Al final nos invitaron a almorzar y me tocó compartir mesa con doña Carmen y don Beto. ¡Qué tertulia, qué rejuego lingüístico inolvidable ante semejantes maestros de la palabra! A la hora de un buen café nos percatamos que llevábamos dos horas allí sentados. Fue entonces que reconocí al conversador y al escritor enjundioso. De hecho el asunto central de la plática giraba alrededor de un aserto del señor Cañas: el tico promedio no sabe expresarse, perdió el don de la palabra y por ende su identidad; “no sabe ni saludar por teléfono”.

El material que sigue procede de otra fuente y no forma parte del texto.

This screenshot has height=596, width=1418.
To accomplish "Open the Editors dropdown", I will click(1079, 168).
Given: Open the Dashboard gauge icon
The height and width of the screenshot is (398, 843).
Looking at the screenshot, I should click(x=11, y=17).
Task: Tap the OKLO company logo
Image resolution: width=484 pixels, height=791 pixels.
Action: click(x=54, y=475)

Me dijo no haber leído nada mío, solamente un poema que le había dedicado al poeta nicaragüense José Coronel Urtecho (El tigre está en los ojos) y que se había publicado en la Revista Nacional de Cultura de la UNED, donde él oficiaba como Presidente del Consejo Editorial. Entonces le envié la primera edición de mi primera novela Los ojos del antifaz con un poco de timidez y pesimismo, dado el trasfondo ideológico de la misma. A la semana siguiente apareció una reseña en su columna Chisporroteos. Comprendí entonces la calidad humana y la capacidad de lectura que tenía don Beto: era insaciable y por tanto un erudito en literatura nacional. En esos años conocía casi todo lo que se publicaba en el país.

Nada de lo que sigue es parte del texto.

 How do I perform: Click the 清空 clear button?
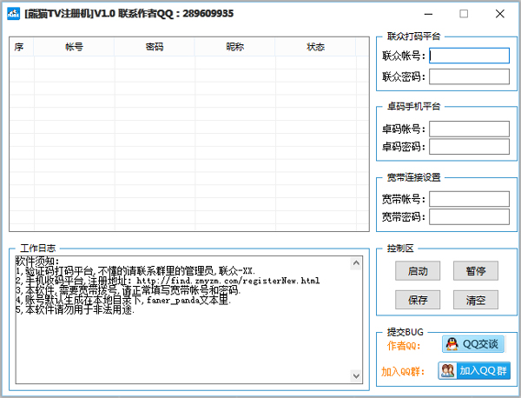(x=475, y=300)
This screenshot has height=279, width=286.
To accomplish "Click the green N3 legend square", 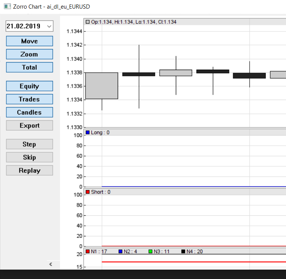I will tap(151, 252).
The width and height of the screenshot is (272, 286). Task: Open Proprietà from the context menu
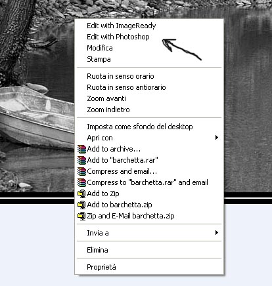click(101, 267)
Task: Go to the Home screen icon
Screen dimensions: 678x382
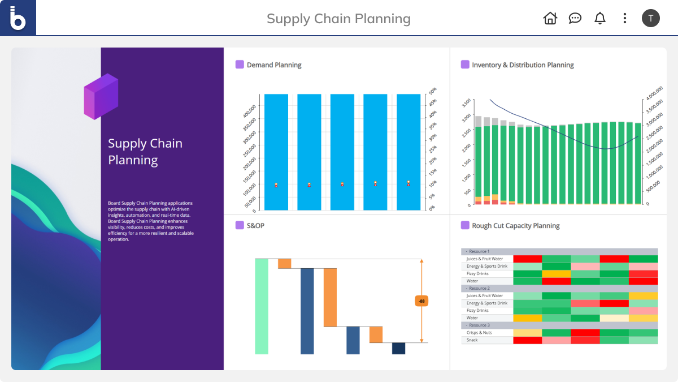Action: 550,18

Desde aquel día don Beto (podía permitirme ya esa familiaridad) no dejó de saludarme ni de interesarse por lo que yo escribía. Más adelante compartimos otras mesas y tribunas. Vino tres o cuatro veces más al TEC donde laboro y alguna vez lo acompañé hasta su casa. Discutimos, polemizamos, rabiamos, pero nunca se enojó ni tampoco dio el brazo a torcer; sus principios eran inalterables y no se salía de su visión socialdemócrata figuerista (la del viejo don Pepe, se comprende), y de su vallecentrismo liberal.

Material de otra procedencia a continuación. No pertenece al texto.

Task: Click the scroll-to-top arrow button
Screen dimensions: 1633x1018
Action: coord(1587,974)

Si algo tenía don Beto era una capacidad de escucha grande, todo lo agarraba al vuelo. En una ocasión intentó decirme algo que ya venía rumiando a partir de la huelga de educadores de 1995, cuando el hijo de don Pepe y su gobierno nos birlaron nuestras pensiones, y de las marchas en contra del Combo-ICE: “si ustedes los de las izquierdas quieren ser revolucionarios, deben defender las instituciones del Estado y las reformas de los 40”. En otro momento, en la Casa Cultural Amón del TEC en San José, se enfrascó en una discusión con algunos militantes del Frente Amplio. Esa noche dijo algo memorable, algo así como: “miren, si a alguien respeto yo es a Fidel Castro, porque siempre ha sostenido sus posiciones y que yo sepa nunca ha robado, y eso es muy importante en un líder revolucionario”. A la salida me comentó: “¿sabés que es lo más jodido?, que yo hoy me siento más de izquierdas que algunos comunistas, qué fregado, ¿no?”.
Hoy, luego de su repentina muerte, como en vida, podemos disentir del pensamiento de don Alberto Cañas y de algunas de sus diatribas, pero jamás podremos, al menos quien esto escribe, cobrarle alguna incorrección ética o moral (aunque sus pulguitas tuvo; alguna vez habré de contar una que otra anécdota referida por doña Carmen Naranjo). Lo más impresionante fue su lucidez y su vehemencia a toda prueba y hasta el mismo día de su defunción. “Y nunca he hecho ejercicio”, apostillaba cuando se le piropeaba su buen estado de salud.
Era todo un caballero a pesar de la imagen de intolerante y cascarrabias con que a menudo se le caricaturizó.